El trastono obsesivo-compulsivo es un trastorno que se incluye dentro de los trastornos de ansiedad, como lo son también la agorafobia o la fobia social.
Este trastorno se caracteriza por la presencia de obsesiones y/o compulsiones de caracter recurrente, lo suficientemente graves como para provocar pérdidas de tiempo significativas (más de 1 hora al día) o un acusado deterioro de la actividad general o un malestar clínicamente significativo.
Las obsesiones son ideas, pensamientos, imágenes o impulsos persistentes que al menos inicialmente se vivencian como invasoras al irrumpir en la actividad mental de la persona.
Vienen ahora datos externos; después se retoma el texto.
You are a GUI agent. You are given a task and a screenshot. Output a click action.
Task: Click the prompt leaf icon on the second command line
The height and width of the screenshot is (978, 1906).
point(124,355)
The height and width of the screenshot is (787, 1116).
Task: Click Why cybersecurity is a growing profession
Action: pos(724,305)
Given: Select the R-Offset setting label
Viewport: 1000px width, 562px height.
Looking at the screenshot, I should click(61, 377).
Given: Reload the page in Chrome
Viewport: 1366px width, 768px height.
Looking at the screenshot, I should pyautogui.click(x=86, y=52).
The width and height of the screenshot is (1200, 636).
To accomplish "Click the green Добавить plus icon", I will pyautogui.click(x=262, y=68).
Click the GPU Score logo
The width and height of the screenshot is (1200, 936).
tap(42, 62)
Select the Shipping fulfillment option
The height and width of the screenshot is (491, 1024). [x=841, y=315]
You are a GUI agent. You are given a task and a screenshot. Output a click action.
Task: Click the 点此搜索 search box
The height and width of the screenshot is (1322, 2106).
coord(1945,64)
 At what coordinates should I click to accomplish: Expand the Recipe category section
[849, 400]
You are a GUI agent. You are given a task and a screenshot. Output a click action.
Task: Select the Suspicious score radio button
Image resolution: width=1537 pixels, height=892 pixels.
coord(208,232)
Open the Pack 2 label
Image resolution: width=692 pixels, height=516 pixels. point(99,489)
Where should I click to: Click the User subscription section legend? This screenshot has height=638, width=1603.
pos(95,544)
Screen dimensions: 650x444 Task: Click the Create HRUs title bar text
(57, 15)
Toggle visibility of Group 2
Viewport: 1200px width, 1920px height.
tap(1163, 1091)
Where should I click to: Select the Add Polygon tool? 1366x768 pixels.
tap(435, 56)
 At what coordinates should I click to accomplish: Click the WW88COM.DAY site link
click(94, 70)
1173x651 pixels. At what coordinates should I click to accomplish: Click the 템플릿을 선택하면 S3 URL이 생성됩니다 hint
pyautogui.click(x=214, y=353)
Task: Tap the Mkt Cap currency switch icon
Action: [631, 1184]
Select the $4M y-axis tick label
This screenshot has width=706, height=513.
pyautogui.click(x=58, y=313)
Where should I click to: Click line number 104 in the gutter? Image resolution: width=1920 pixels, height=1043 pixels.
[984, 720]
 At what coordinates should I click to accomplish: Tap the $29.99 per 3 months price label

Suelen ser desagradables (porque su contenido es violento u obsceno, o porque son consideradas como irracionales). La persona suele intentar resistirse o neutralizarlas. A pesar de ser involuntarios, la persona los reconoce como propios y no como algo externo a ella, pero al mismo tiempo lo considera algo extraño a su sistema de pensamiento (egodistónico).
Las compulsiones son conductas o acciones mentales, repetitivas, finalistas e intencionales que se producen por lo general como respues a una obsesión, de forma estereotipada o siguiendo unas reglas determinadas. La conducta no es placentera ni útil, pero sí es ejecutada con el fin de reducir malestar o impedir algun daño anticipado. No hay una conexión realista entre el peligro que se intenta evitar y la conducta o bien ésta es desmedida.
Es frecuente que las obsesiones y las compulsiones se den juntas y guarden alguna relación funcional, pero hay casos en los que la obsesión aparece sola, sin que dé lugar a una compulsión, siendo posible también lo contrario: compulsiones sin obsesiones que las precedan.